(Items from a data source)
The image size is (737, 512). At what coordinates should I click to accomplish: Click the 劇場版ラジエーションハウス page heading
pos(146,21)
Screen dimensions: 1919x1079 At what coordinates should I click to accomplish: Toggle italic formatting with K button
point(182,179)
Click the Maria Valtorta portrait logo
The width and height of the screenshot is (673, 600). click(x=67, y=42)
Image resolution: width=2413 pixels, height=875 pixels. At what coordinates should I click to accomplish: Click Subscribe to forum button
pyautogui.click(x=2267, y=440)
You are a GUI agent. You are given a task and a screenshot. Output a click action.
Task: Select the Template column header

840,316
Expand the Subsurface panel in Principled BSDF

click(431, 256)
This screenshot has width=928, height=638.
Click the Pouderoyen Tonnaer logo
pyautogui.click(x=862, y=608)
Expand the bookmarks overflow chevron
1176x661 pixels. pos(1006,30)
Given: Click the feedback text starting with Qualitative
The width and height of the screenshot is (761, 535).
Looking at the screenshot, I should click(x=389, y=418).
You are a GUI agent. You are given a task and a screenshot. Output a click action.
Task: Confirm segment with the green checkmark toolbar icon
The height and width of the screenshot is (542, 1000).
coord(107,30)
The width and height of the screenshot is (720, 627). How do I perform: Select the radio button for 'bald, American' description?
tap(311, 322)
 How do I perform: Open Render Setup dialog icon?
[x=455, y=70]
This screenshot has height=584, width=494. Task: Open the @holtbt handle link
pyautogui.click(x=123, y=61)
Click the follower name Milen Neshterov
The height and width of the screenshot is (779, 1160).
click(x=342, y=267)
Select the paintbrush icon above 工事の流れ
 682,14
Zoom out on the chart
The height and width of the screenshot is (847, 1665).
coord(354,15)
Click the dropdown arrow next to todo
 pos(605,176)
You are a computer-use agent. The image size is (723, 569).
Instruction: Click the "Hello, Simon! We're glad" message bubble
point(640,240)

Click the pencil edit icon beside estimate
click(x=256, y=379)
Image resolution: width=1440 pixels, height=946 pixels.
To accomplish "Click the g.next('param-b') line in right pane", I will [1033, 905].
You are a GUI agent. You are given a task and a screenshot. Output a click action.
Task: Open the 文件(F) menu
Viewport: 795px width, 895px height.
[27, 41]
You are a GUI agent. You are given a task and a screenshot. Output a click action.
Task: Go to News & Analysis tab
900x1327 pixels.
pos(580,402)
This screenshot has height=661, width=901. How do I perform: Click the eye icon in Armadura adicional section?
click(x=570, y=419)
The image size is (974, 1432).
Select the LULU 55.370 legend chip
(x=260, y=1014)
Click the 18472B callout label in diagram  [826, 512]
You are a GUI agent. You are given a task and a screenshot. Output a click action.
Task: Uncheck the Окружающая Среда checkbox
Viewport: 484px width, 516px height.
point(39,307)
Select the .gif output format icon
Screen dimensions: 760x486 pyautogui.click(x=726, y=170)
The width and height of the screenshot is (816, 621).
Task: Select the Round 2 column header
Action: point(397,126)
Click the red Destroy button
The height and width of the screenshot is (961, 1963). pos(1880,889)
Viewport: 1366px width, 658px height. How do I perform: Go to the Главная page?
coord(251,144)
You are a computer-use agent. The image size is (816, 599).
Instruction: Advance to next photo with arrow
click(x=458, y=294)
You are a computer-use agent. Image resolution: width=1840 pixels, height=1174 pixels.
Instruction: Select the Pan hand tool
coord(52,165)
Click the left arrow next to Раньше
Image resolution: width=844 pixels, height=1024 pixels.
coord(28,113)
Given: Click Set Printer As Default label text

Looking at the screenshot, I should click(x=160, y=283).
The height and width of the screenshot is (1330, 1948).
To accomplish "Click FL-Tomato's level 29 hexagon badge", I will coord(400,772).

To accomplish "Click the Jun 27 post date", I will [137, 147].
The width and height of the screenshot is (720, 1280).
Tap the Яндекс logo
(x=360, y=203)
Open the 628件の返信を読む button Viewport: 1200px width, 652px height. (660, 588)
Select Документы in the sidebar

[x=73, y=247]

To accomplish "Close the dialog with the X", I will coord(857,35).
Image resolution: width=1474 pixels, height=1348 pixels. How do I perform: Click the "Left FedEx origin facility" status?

What this task involves — Copy each line of the entries in which the string "computer" is found.

Answer to this exercise —
You are a computer-use agent. The image size is (723, 569).
You are a computer-use agent. The image size is (816, 599).
You are a computer-use agent. Image resolution: width=1840 pixels, height=1174 pixels.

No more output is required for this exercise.